• **Selected passage**
Originally Published 2012-03-23 00:00:00 Published on Mar 23, 2012
Seeing an LTTE ghost where none may exist across the Palk Bay and the Gulf of Mannar, the Sri Lankan authorities could be expected to act even more feverishly in the coming months -- the Geneva vote having emboldened separatist Diaspora groups to revive their failed misadventure, in a new avtar and under a 'new world order'!
Sri Lanka vote: Game-changer of a different kind?
India-Sri Lanka relations will not be the same again. It can improve in ways that there is greater understanding and more frequent consultations than in these months after the conclusion of ’Eelam War-IV’. It could deteriorate, owing to the kind of political pressures closer home in Colombo, as Sri Lanka’s Foreign Minister G L Periris said in an obvious reference to the ’Tamil Nadu factor’ in India deciding to vote in favour of the US-sponsored resolution on ’accountability issues’ at the UNHRC in Geneva. In relation to the ethnic issue, which was at the centre of the Geneva vote, critics of the Sri Lankan State, both inside the country and outside, have given a name for political pressures being brought over the Colombo dispensation over these many decades: ’Sinhala-Buddhist nationalism’, with perceived yet unproven capacity to upturn electoral equations and results, too.

Reporting from Colombo on the impending UNHRC vote on the morning of the decisive UNHRC meet on March 22, The Hindu said the earlier Indian declaration that New Delhi was ’inclined’ to vote in favour of the US-sponsored resolution was seen as the ’game-changer’ at Geneva. Yet, it is the very Geneva vote that might have already become the ’game-changer’ in bilateral relations between the two South Asian nations. That situation would not have changed even if India had voted in Sri Lanka’s favour after Prime Minister Manmohan Singh had made his famous ’inclined’ statement in Parliament. The Government in Colombo would have appreciated the last-minute change in the Indian position (though it was not to be) but the political pressure that Peiris talked about would still be a factor that the Sri Lankan leadership -- and by extension the larger polity -- would have ignored, whatever their personal and organisational views, otherwise.

[Records about locating elements on screens]
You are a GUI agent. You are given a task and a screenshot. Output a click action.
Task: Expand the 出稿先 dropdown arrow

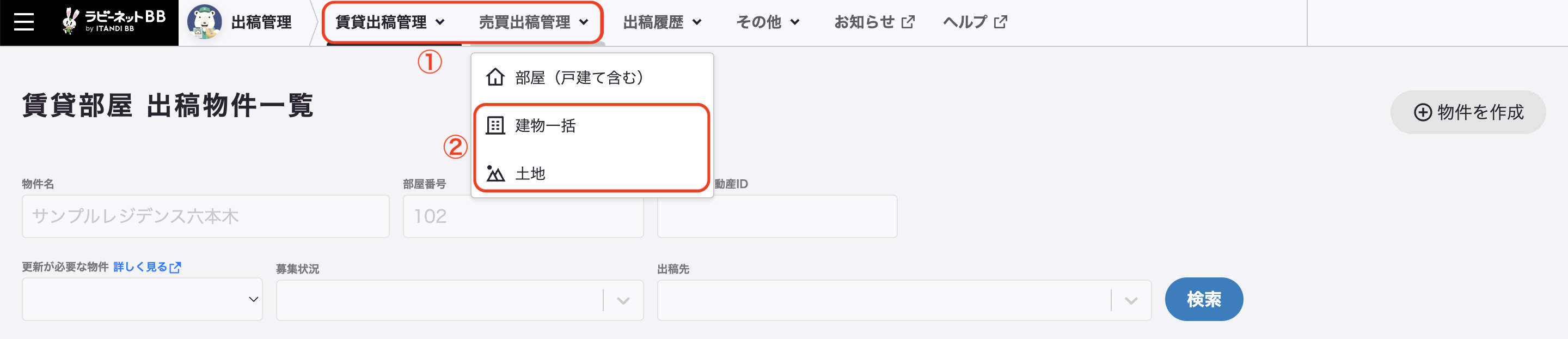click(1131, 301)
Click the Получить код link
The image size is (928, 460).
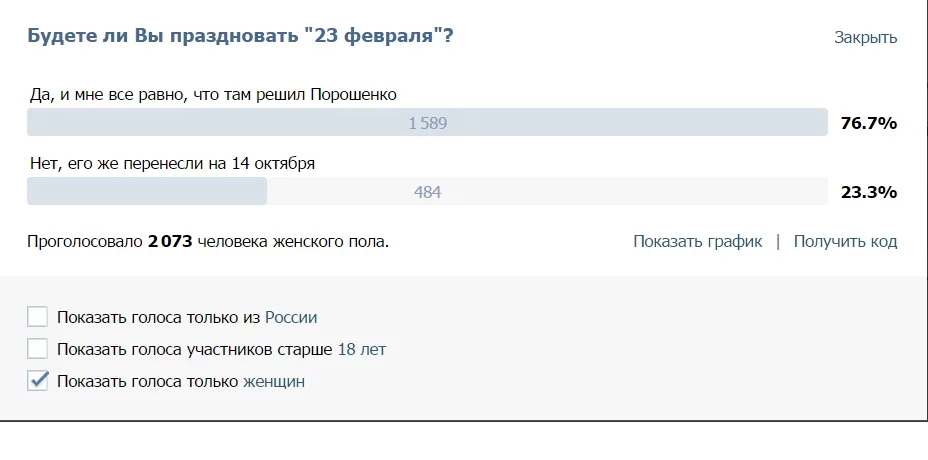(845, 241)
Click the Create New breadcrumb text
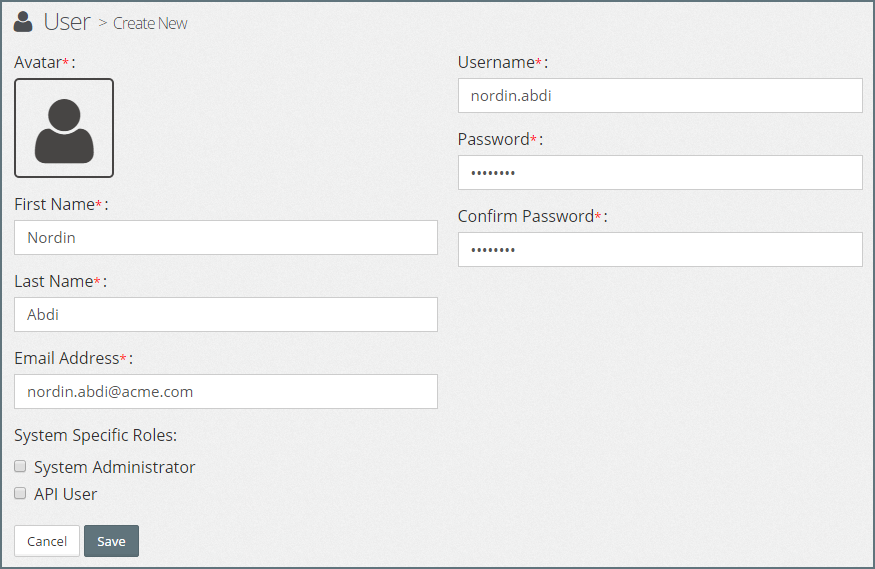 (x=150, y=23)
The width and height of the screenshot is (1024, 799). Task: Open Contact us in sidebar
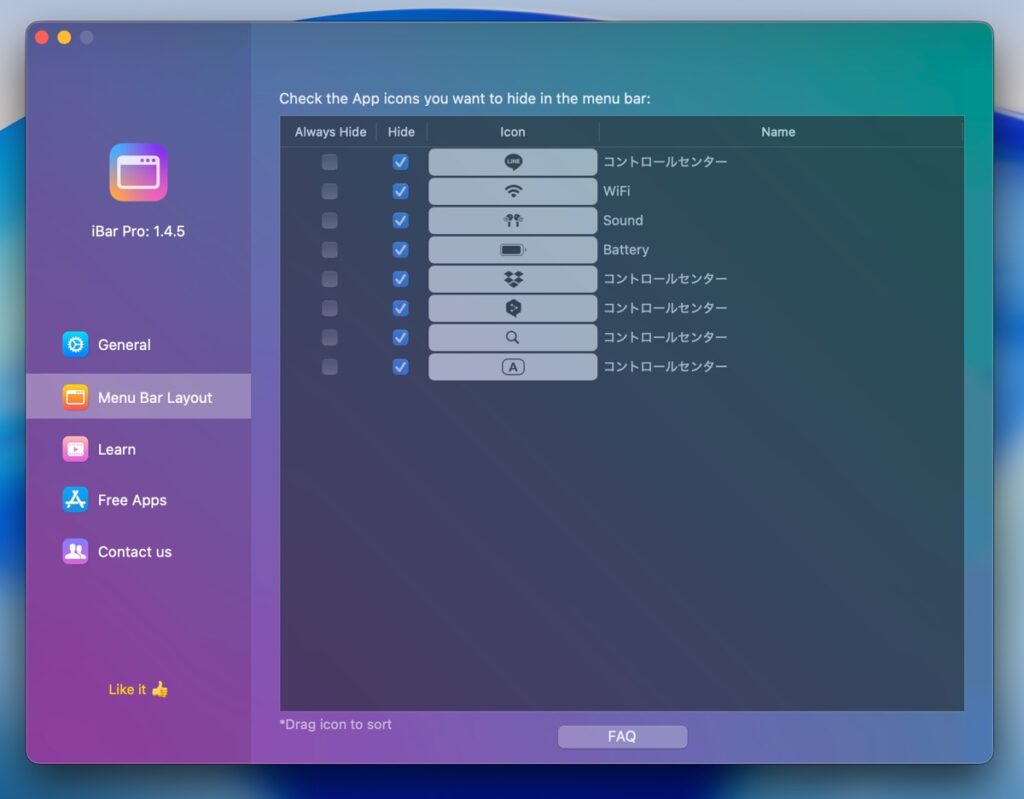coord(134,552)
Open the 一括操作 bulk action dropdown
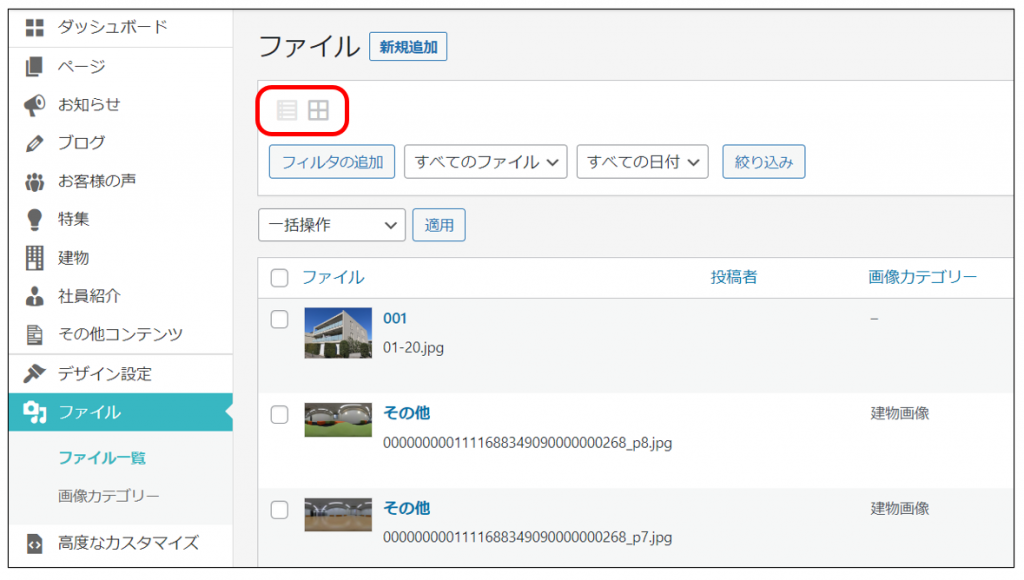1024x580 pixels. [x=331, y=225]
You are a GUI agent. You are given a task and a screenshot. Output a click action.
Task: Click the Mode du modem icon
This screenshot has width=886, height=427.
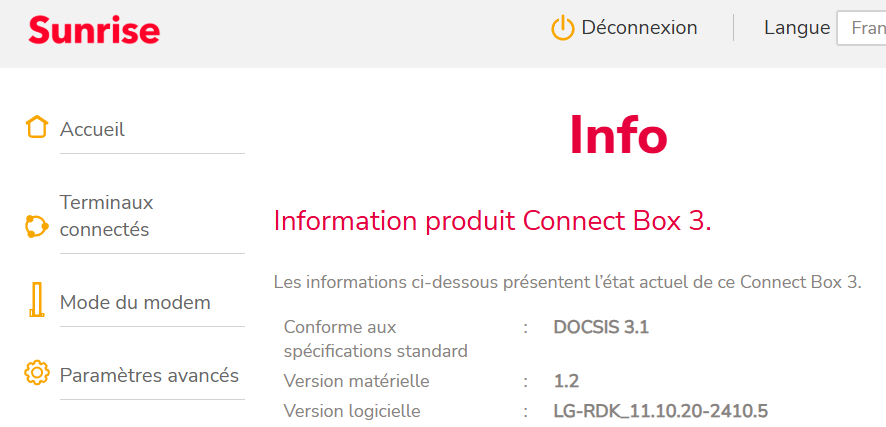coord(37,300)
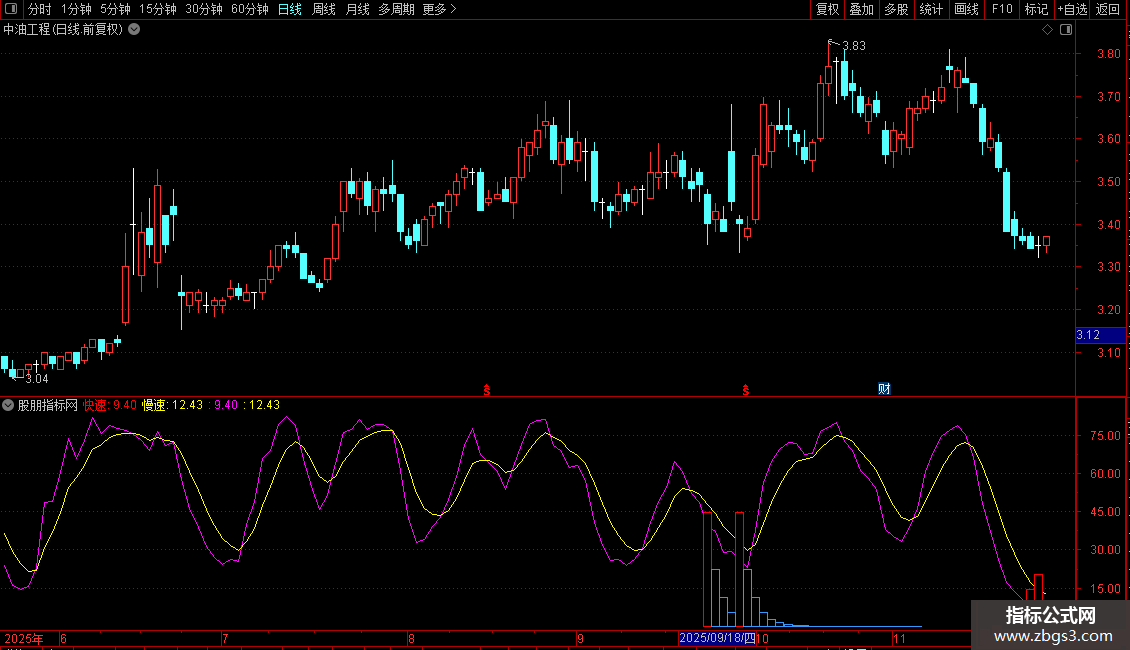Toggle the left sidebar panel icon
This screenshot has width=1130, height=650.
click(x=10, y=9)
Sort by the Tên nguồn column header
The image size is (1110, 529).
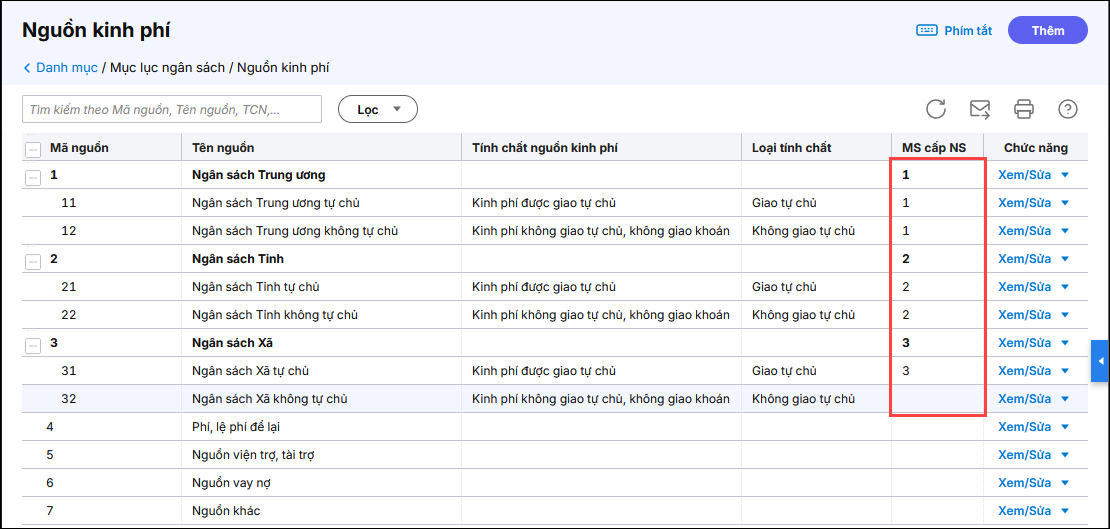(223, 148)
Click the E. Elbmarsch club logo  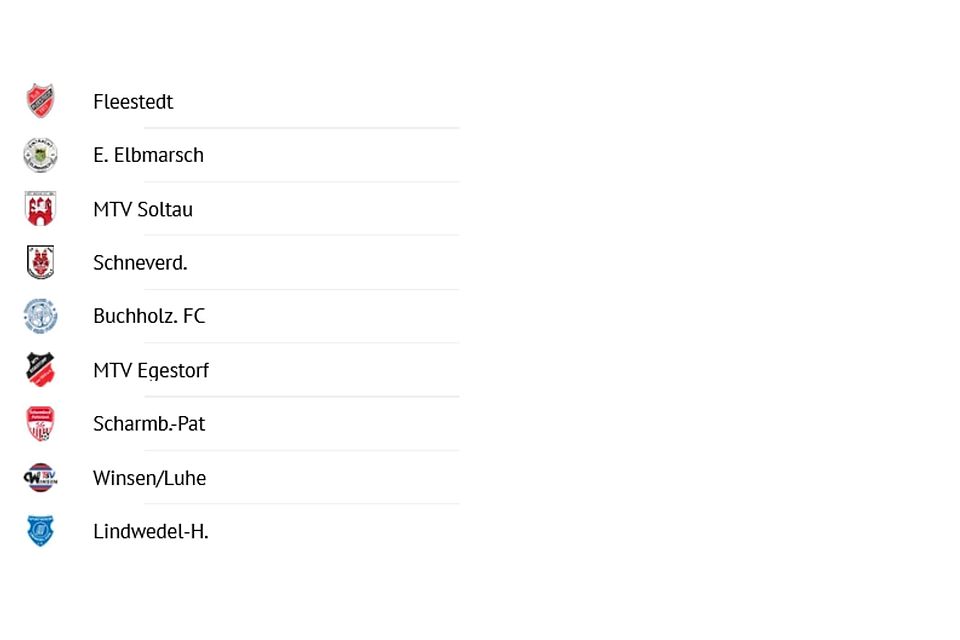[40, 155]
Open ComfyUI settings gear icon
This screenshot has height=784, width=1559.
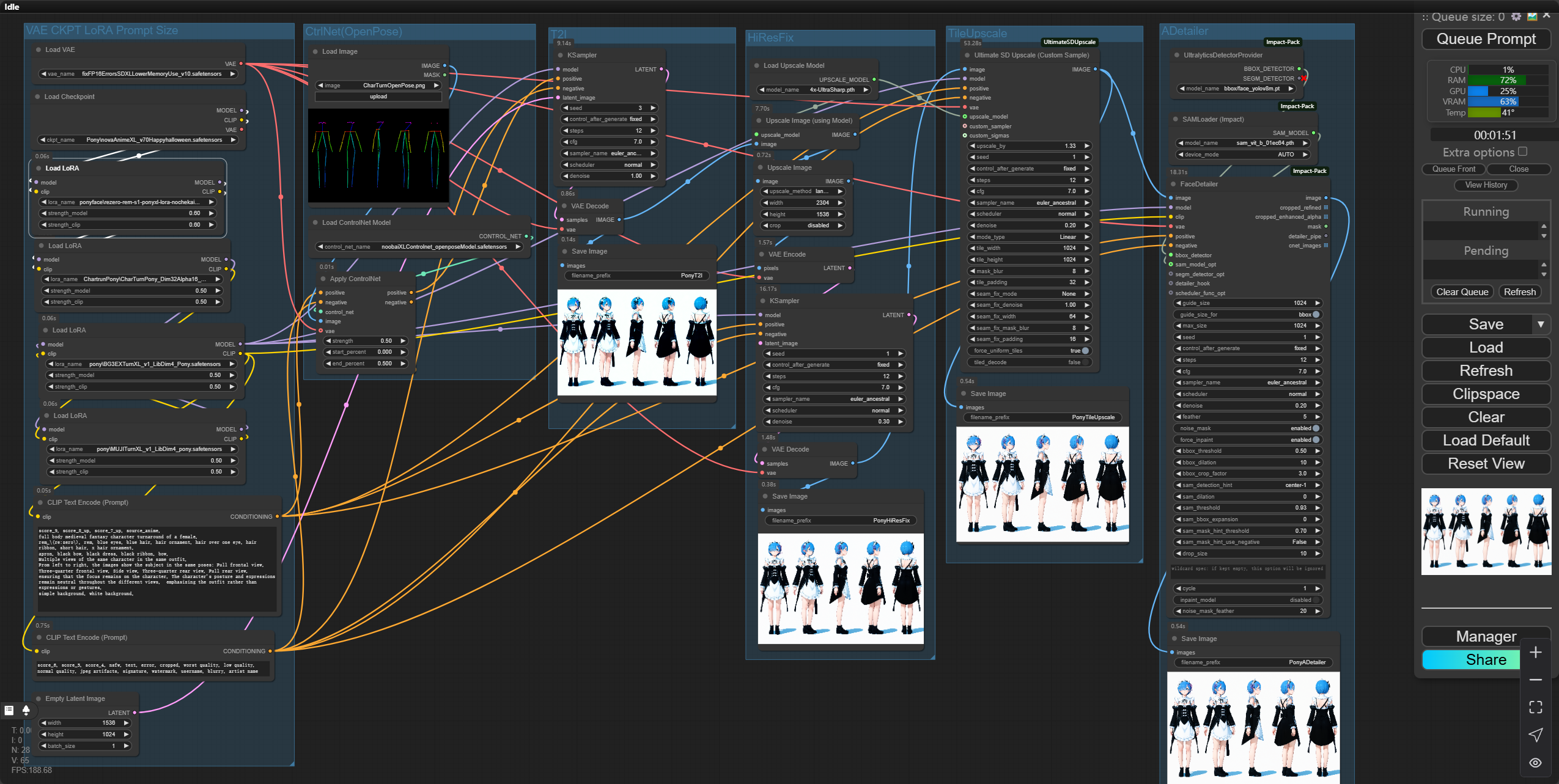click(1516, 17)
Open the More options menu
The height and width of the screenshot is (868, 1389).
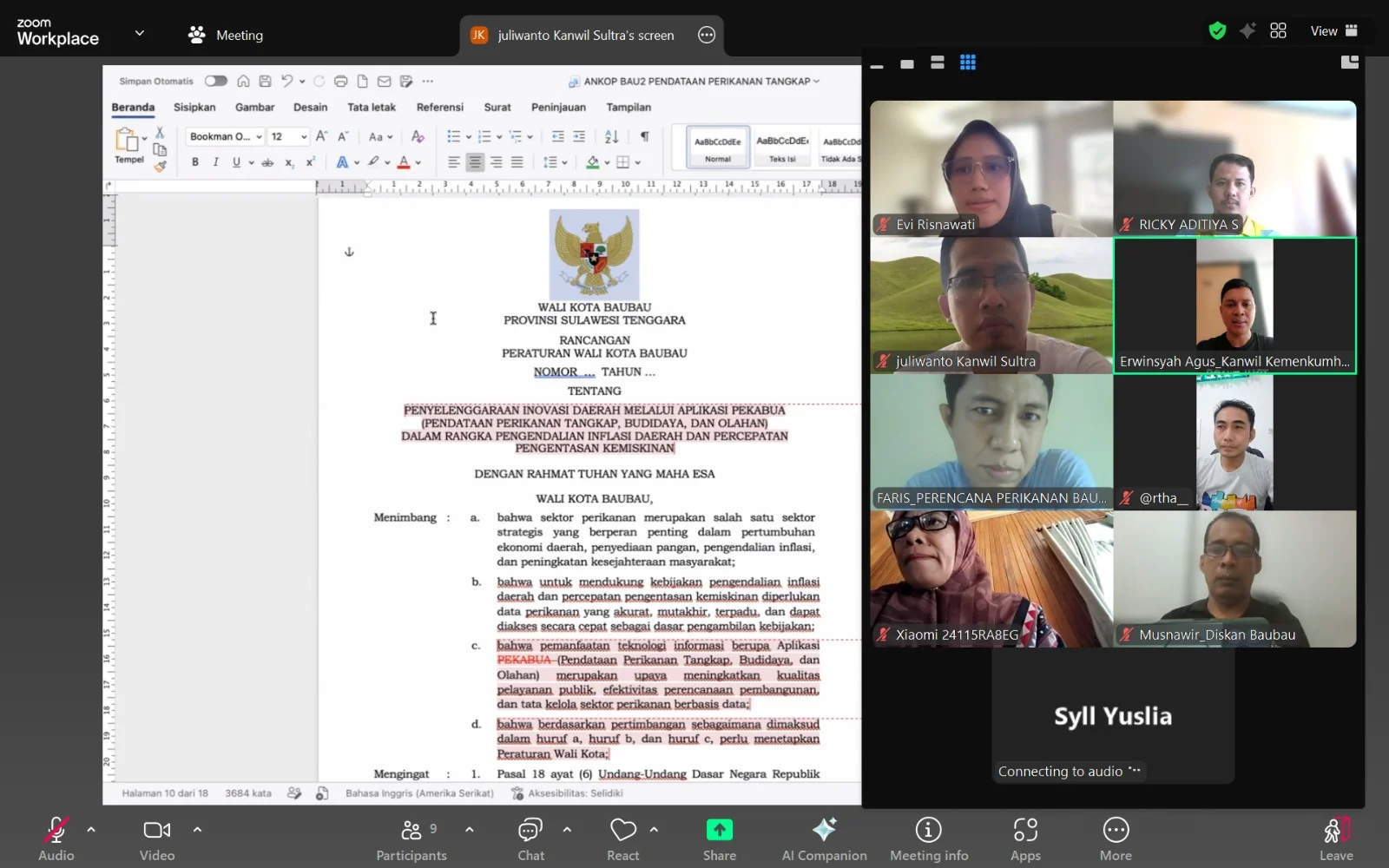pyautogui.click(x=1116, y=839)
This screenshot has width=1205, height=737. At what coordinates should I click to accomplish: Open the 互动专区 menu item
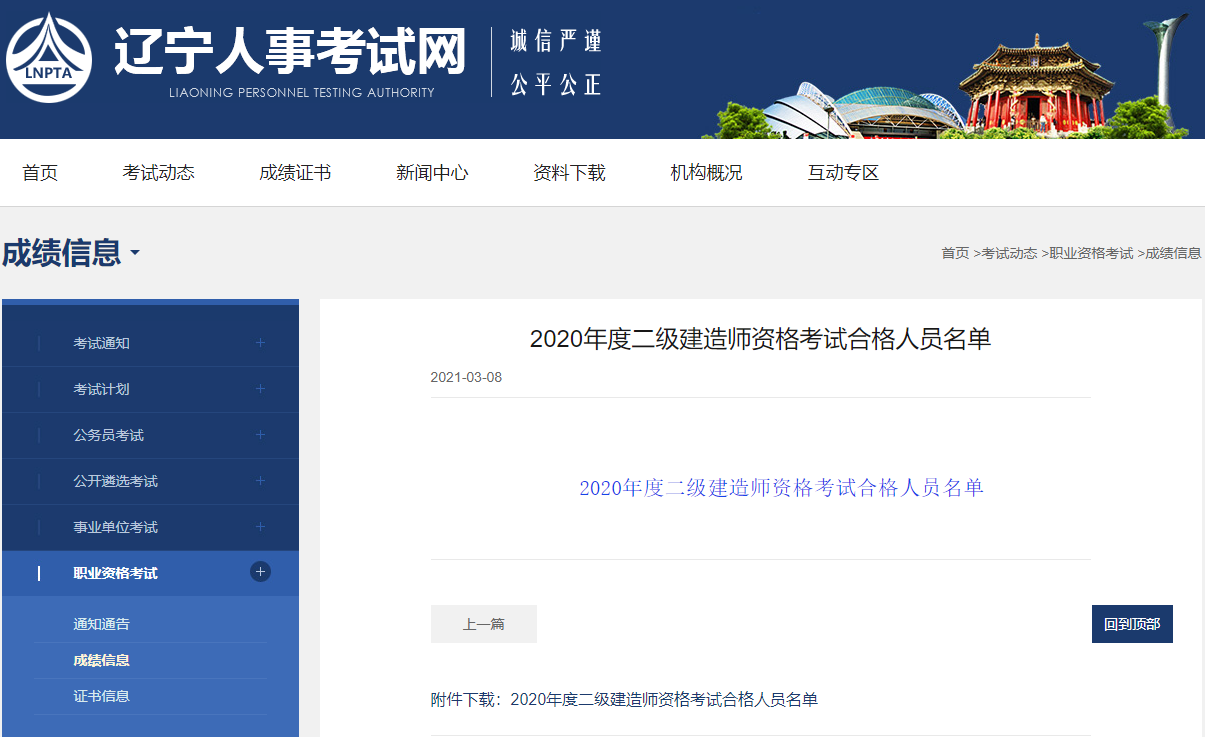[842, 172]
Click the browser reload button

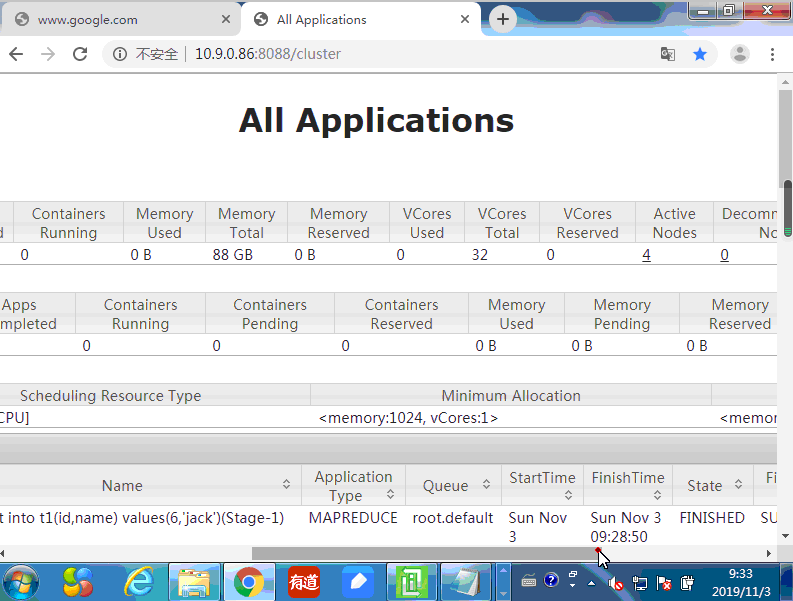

• **Direction A**
Render this sentence from the commentary on India-Sri Lanka relations into Spanish: "India-Sri Lanka relations will not be the same again."
• **Direction B**
Gather every line of the records that contains the string "height". Case counts.
The text and the records were taken from separate sources.

• **Written reply A**
Las relaciones entre la India y Sri Lanka no volverán a ser las mismas.

• **Written reply B**
The width and height of the screenshot is (1024, 799). Task: Open Contact us in sidebar
This screenshot has width=886, height=427.
This screenshot has width=1130, height=650.
This screenshot has height=784, width=1559.
The height and width of the screenshot is (868, 1389).
This screenshot has width=1205, height=737. At what coordinates should I click to accomplish: Open the 互动专区 menu item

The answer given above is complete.